* [Problem description]
Copy out exactly the lines below that run from the one holding "Home (68, 100)" to the one holding "Tabu (68, 1615)", keeping both of those lines and no others.

* [Material for the task]

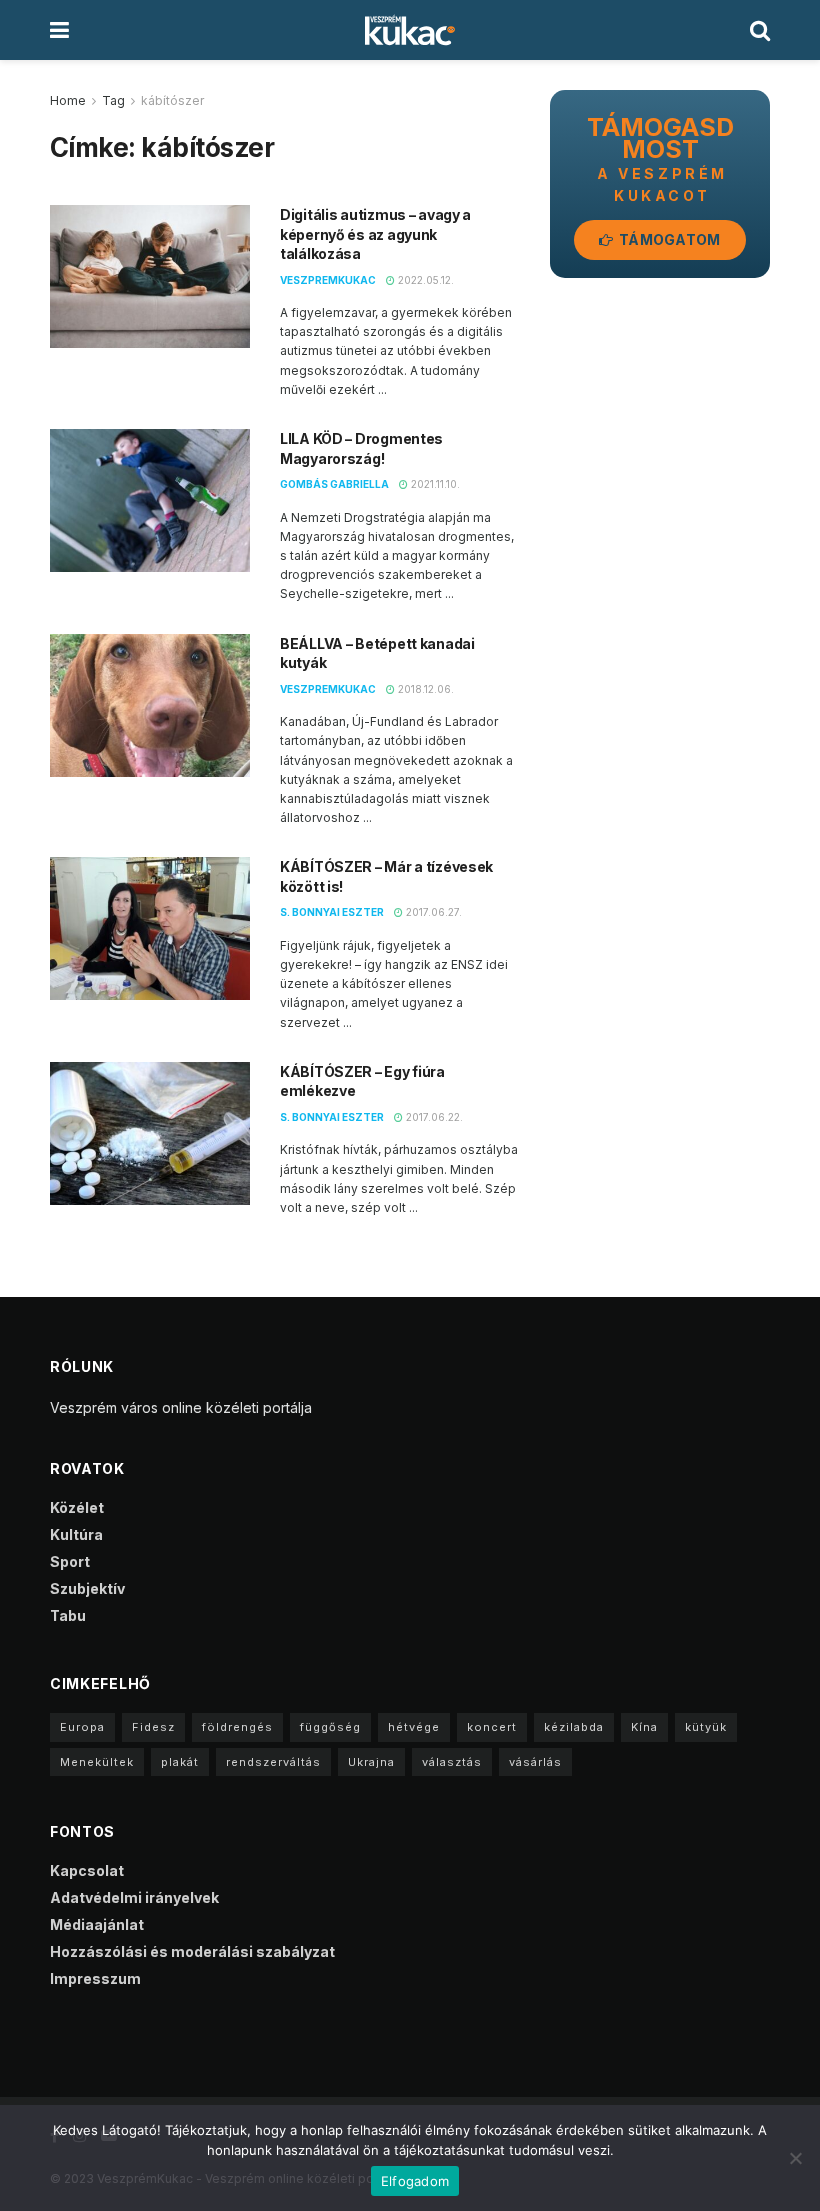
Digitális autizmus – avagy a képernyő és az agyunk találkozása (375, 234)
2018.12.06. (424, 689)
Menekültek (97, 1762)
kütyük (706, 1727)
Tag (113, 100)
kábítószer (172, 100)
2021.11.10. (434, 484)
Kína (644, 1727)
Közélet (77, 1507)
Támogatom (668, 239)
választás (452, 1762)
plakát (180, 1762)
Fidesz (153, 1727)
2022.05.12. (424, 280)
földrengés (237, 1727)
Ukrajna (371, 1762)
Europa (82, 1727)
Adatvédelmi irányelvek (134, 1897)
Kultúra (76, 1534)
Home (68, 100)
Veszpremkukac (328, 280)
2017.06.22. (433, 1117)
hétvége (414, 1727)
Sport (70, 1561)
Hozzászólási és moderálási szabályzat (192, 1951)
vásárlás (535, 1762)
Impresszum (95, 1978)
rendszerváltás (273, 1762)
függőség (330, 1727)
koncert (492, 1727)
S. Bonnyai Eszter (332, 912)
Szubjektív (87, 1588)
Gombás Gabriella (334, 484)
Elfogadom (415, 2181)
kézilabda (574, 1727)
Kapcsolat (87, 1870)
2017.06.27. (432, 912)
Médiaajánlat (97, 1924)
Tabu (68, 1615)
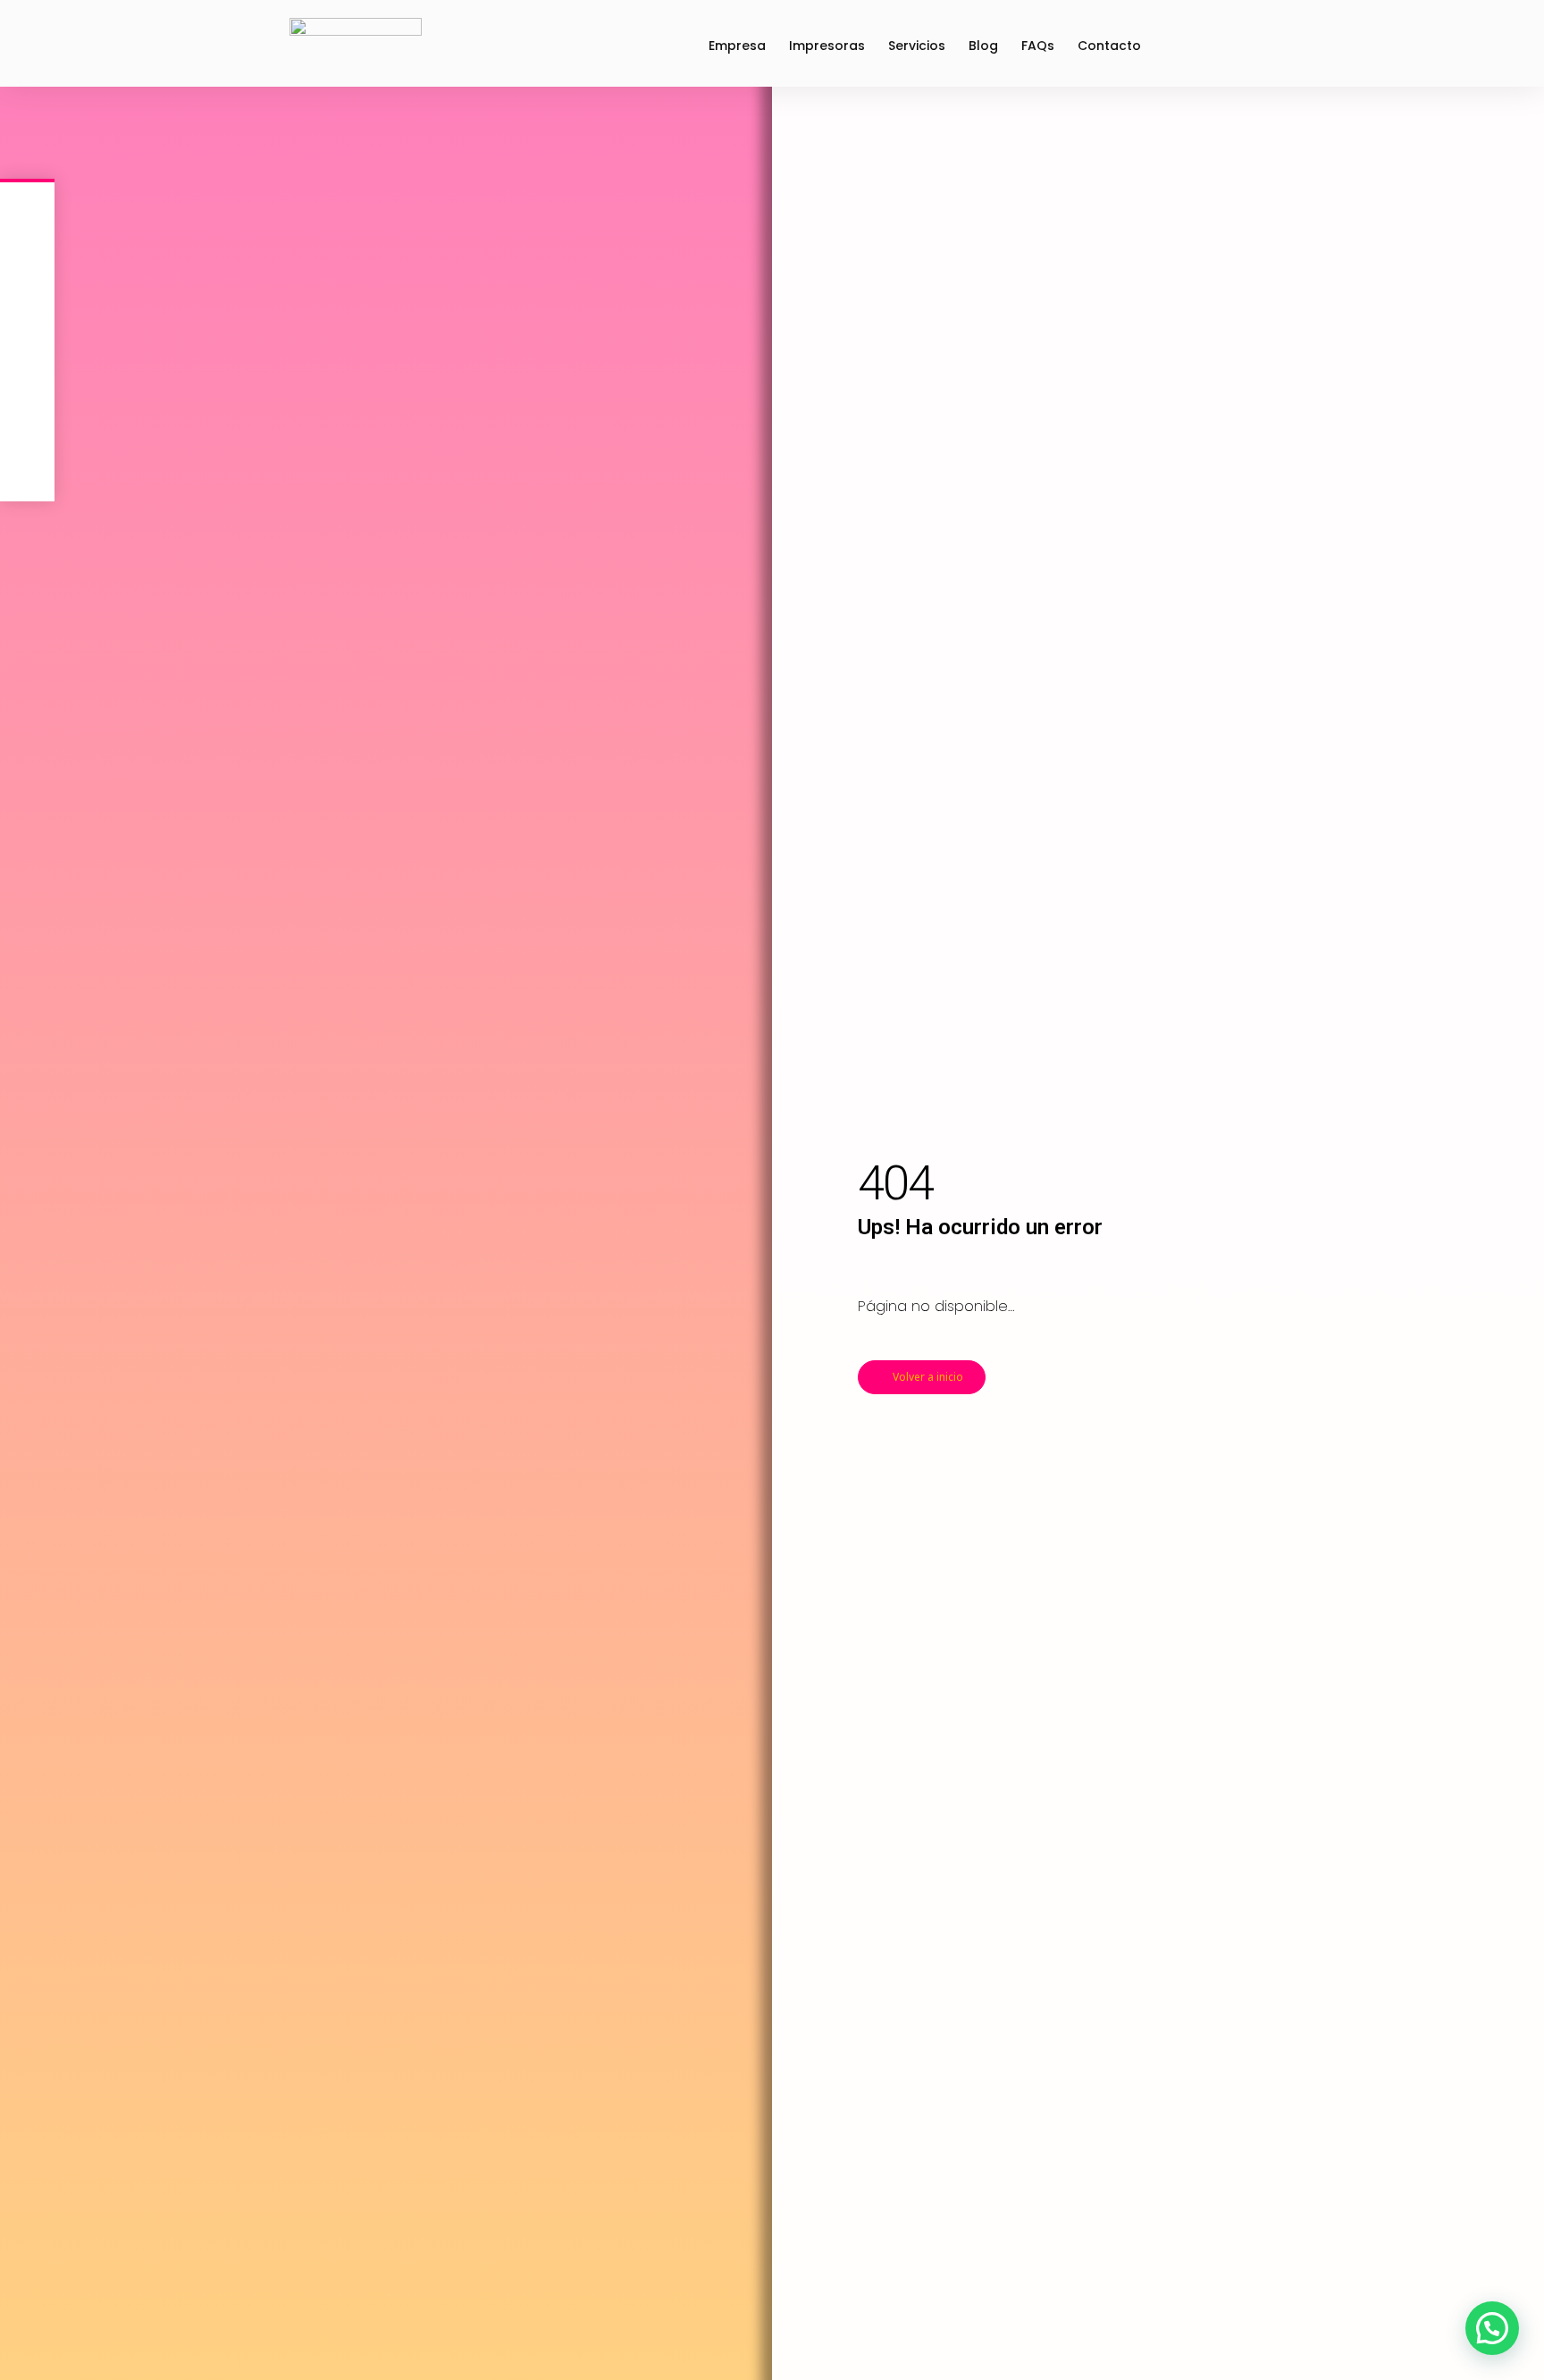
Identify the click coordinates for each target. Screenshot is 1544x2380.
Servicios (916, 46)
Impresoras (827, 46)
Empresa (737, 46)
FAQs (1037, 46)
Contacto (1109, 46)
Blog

* [Response to this task]
Home (68, 100)
Veszpremkukac (328, 280)
2017.06.22. (433, 1117)
hétvége (414, 1727)
Sport (70, 1561)
Hozzászólási és moderálási szabályzat (192, 1951)
vásárlás (535, 1762)
Impresszum (95, 1978)
rendszerváltás (273, 1762)
függőség (330, 1727)
koncert (492, 1727)
S. Bonnyai Eszter (332, 912)
Szubjektív (87, 1588)
Gombás Gabriella (334, 484)
Elfogadom (415, 2181)
kézilabda (574, 1727)
Kapcsolat (87, 1870)
2017.06.27. (432, 912)
Médiaajánlat (97, 1924)
Tabu (68, 1615)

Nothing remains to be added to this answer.